Todo esto nos coloca como sociedad en una situación de extrema vulnerabilidad, con riesgos de impredecibles consecuencias. Definitivamente, se le escapó de las manos la situación al Gobierno. Mayor torpeza e irresponsabilidad luce imposible.
¿Y entonces? Cómo devolver a un país o a una comunidad el sagrado derecho de vivir en paz cuando es el propio Estado quien socava y dinamita las bases de la convivencia social. He allí la gran paradoja y lo complicado del asunto: tener como sociedad que enfrentar el impacto brutal de esas políticas erráticas y, en paralelo, desmontar y denunciar la deliberada intención del gobierno de promover el miedo y la violencia en las comunidades populares y en muchos ámbitos de la vida social.

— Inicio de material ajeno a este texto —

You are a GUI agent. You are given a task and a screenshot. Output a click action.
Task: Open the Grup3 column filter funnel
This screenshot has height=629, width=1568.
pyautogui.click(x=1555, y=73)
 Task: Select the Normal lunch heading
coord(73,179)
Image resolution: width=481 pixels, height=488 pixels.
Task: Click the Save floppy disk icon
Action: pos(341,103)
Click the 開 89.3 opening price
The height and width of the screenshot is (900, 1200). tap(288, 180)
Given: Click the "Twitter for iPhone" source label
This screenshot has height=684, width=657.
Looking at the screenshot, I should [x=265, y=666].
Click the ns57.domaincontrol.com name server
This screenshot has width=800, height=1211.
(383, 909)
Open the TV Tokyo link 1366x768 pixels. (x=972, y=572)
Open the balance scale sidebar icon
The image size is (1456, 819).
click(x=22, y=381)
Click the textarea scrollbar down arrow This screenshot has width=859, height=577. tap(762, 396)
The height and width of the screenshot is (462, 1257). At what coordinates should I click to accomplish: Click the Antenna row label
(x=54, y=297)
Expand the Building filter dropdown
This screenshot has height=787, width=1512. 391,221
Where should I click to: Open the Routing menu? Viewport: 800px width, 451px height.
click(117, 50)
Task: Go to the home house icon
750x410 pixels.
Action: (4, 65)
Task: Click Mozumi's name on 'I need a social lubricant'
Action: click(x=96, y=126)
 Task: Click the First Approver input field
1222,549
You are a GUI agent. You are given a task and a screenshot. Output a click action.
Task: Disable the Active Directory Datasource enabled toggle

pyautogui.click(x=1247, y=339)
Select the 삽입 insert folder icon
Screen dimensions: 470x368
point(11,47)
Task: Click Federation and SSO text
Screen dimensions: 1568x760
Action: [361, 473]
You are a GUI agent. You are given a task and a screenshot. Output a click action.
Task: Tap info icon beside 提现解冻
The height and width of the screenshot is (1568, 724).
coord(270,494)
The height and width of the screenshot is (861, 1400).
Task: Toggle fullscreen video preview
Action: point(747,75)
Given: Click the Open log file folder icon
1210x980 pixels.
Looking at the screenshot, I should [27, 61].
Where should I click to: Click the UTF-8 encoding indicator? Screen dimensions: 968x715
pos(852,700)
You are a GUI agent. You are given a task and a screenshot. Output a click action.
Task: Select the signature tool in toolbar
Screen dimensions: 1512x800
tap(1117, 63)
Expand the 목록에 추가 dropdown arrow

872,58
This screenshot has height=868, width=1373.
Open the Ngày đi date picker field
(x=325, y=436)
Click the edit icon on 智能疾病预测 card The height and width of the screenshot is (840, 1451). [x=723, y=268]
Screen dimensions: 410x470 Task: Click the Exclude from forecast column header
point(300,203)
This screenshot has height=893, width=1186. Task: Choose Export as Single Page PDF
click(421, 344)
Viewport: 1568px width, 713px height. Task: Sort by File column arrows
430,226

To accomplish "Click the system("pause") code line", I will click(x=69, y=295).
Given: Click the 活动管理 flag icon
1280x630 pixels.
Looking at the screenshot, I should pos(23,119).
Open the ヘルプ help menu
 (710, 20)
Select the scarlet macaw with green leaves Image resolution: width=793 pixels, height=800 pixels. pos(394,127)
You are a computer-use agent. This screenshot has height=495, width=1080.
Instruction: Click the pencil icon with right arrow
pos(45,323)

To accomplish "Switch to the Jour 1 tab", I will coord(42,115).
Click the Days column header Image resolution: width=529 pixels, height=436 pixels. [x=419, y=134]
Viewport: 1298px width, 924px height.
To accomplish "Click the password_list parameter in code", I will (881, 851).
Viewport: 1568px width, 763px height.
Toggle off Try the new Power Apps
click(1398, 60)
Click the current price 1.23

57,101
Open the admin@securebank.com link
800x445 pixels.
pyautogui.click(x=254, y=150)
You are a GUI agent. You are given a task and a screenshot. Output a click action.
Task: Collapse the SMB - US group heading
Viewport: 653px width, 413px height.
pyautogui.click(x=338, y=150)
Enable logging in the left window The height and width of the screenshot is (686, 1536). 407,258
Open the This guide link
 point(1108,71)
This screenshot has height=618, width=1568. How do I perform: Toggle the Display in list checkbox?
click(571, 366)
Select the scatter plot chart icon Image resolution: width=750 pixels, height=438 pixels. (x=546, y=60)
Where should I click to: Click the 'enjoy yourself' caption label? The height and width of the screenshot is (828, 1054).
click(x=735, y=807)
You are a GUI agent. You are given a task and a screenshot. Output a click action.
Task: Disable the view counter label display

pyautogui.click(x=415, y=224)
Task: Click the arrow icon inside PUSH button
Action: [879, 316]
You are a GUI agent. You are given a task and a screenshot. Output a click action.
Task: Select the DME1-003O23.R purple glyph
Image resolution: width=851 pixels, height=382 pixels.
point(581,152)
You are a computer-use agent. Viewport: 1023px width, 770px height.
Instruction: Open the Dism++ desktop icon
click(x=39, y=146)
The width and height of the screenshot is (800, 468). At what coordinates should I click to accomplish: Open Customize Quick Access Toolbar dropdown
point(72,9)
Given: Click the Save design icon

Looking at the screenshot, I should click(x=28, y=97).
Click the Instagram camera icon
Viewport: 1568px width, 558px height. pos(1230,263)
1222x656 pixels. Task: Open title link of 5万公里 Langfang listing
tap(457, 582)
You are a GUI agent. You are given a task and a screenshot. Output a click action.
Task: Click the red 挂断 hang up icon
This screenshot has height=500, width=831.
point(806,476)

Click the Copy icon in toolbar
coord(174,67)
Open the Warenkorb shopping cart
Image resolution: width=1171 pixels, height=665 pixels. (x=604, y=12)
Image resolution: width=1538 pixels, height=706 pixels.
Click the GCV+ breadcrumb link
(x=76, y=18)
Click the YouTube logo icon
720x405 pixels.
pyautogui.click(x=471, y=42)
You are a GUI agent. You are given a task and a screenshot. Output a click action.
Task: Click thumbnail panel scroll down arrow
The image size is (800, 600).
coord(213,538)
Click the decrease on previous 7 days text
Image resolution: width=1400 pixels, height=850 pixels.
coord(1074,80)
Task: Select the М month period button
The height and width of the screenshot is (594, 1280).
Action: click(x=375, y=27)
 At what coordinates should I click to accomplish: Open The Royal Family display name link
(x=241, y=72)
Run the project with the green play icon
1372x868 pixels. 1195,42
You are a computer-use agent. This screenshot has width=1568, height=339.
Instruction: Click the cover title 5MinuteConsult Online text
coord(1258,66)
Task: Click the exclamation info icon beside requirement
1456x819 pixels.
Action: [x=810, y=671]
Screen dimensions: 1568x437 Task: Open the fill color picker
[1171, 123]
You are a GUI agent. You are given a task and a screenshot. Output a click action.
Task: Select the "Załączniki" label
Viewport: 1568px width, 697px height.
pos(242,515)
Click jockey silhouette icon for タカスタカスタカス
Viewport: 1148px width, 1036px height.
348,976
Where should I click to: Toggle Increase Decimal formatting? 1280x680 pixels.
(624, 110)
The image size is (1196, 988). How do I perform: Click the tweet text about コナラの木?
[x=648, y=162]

Más allá de estos despropósitos y desatinos, se impone la necesidad de perfilar en la agenda de las organizaciones políticas, sociales, educativas y comunitarias el tema de la cultura de paz en aras de minimizar los niveles de violencia y ofrecer alternativas de participación social.
Una auténtica zona de paz, como lo mencionaba al principio, la representa genuinamente la Cota Mil en su versión dominguera, así como muchos parques y espacios recreativos, donde la gente se encuentra para compartir consigo mismo, con los demás y con la naturaleza.
Como ciudadanos nos corresponde en esta batalla injusta y desigual, llamar las cosas por su nombre y propiciar desde nuestros respectivos centros de acción, más puntos de contacto e integración entre la gente, más alternativas de recreación e integración ciudadana. Más cotas abiertas para la vida y la paz, en contraposición a los terribles escenarios impuestos en el país y sus comunidades marcados por la violencia, el control totalitario y la muerte.
Nelson Oyarzabal es Antropólogo (UCV). Consultor de Programas sociales y culturales. Profesor Universitario.